In attempting to cope with the communist military threat, South Vietnamese forces will probably require substantial US support for many years. ARVN lacks the logistical system and technological and managerial skills required to maintain and support a modern fighting force. There are also serious personnel problems, including a shortage of qualified leaders and a propensity for enlisted ranks to desert. Problems of leadership and morale are even more severe in the territorial forces and village militia, key elements in the campaign to control the countryside.
F.
A major element in Hanoi’s ability to stay the course in South Vietnam is the apparent durability of the communist party apparatus there. The apparatus has been hurt, severely in some areas, but relatively few high-level communist cadres have been eliminated as a result of direct GVN action against them. The communists have been able to maintain a viable organization, and this is likely to continue to be the case for the foreseeable future.
G.
In addition to the threat posed by the communists, the GVN will have to cope with internal problems. These include meeting the increased demands of a society in the process of change. A greatly enlarged urban slum population has been created and is a target for radical agitation, while the rural populace looks increasingly to the government to meet its growing needs. In the economic sphere, the GVN simply will not be able to satisfy the demands of this “revolution of rising expectations” from its own resources. The political impact of the changing South Vietnamese society is less easily defined. But the regime is likely to find itself faced with rising nationalism, often manifested as anti-Americanism. In the future, there is also likely to be [Page 598] a shift toward a more traditional Vietnamese pattern of a centralized executive authority, although the major elements of the present constitutional system are likely to be retained.

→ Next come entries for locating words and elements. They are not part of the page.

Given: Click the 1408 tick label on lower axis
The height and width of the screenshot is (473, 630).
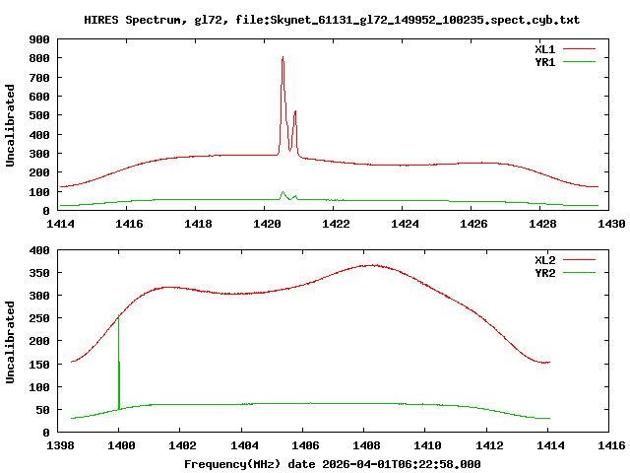Looking at the screenshot, I should pos(366,445).
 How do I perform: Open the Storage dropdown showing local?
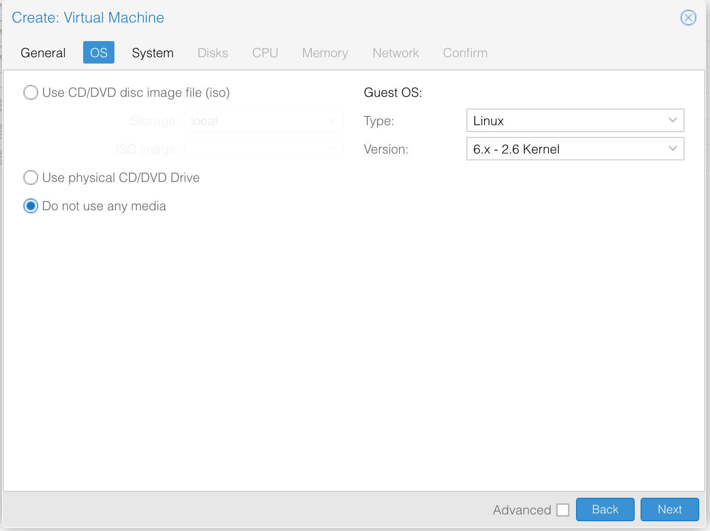click(x=264, y=121)
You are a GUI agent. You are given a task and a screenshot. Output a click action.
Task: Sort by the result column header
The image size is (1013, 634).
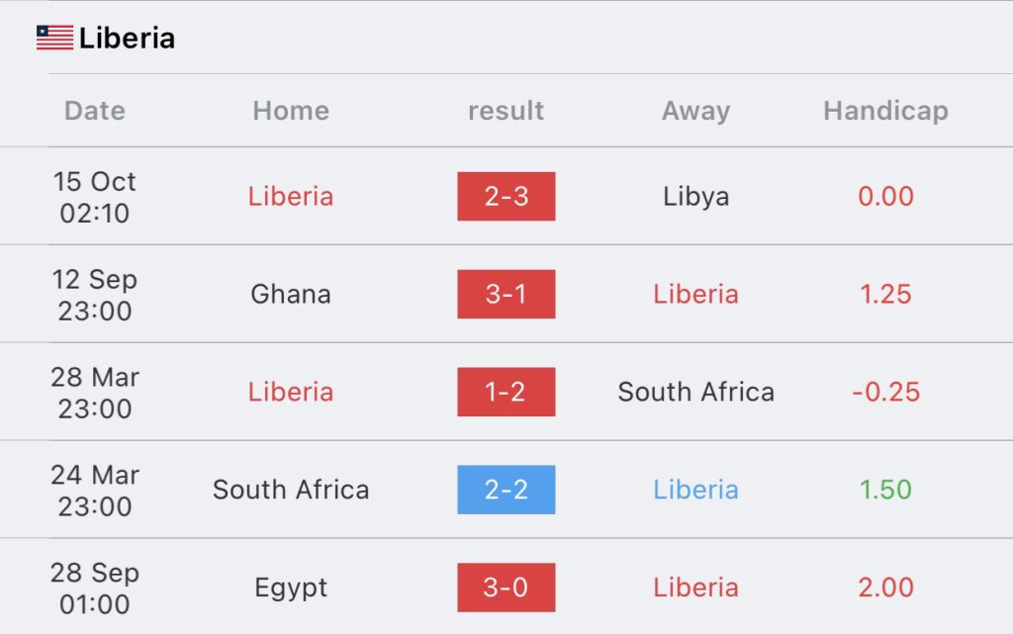tap(506, 111)
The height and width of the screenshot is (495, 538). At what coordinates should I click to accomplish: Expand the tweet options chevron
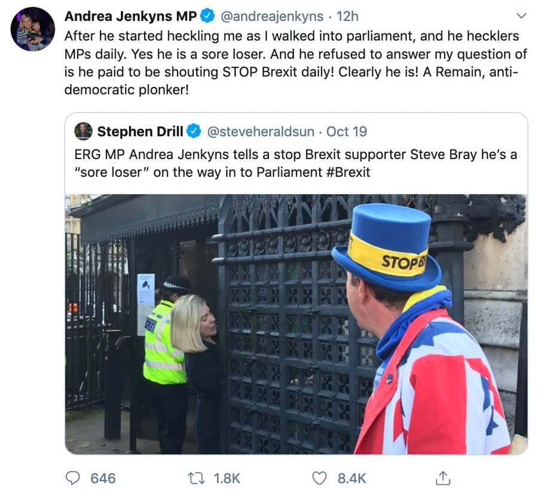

Such a system might result in a more efficient government, but the regime might also rely increasingly on its coercive powers, thereby leading to instability and risking political disintegration.
H.
Over the longer term, a critical factor in South Vietnam’s survival will be the will of the South Vietnamese as a people and as a nation to sustain the struggle against the communists. As Vietnamization proceeds, the South Vietnamese will have to cope with the communists and face the country’s problems largely on their own. Developments thus far suggest that they are responding reasonably well to the challenge. But there is no way to determine how tenacious they will be a few years hence when the US is much further along the road to disengagement.
I.
Thus, it is impossible at this time to offer a clear-cut estimate about South Vietnam’s prospects through the mid-1970s. There are many formidable problems and no solid assurances over this period of time. In our view, the problems facing the GVN, the uncertainties in South Vietnam about the magnitude, nature, and duration of future US support, doubts concerning the South Vietnamese will to persist, the resiliency of the communist apparatus in South Vietnam, and North Vietnam’s demonstrated ability and willingness to pay the price of perseverance are such that the longer term survival of the GVN is by no means yet assured.

[Omitted here is the body of the estimate.]

  1. Source: Central Intelligence Agency, NIC Files: Job 79-R01012A, NIE 53-71, South Vietnam: Problems and Prospects 4/29/71. Secret; Sensitive. The Central Intelligence Agency and the intelligence organizations of the Departments of State and Defense, and the NSA participated in the preparation of this estimate. It was submitted with the concurrence of all members of the USIB except the representatives of the AEC and FBI who abstained on the grounds that it was outside their jurisdiction.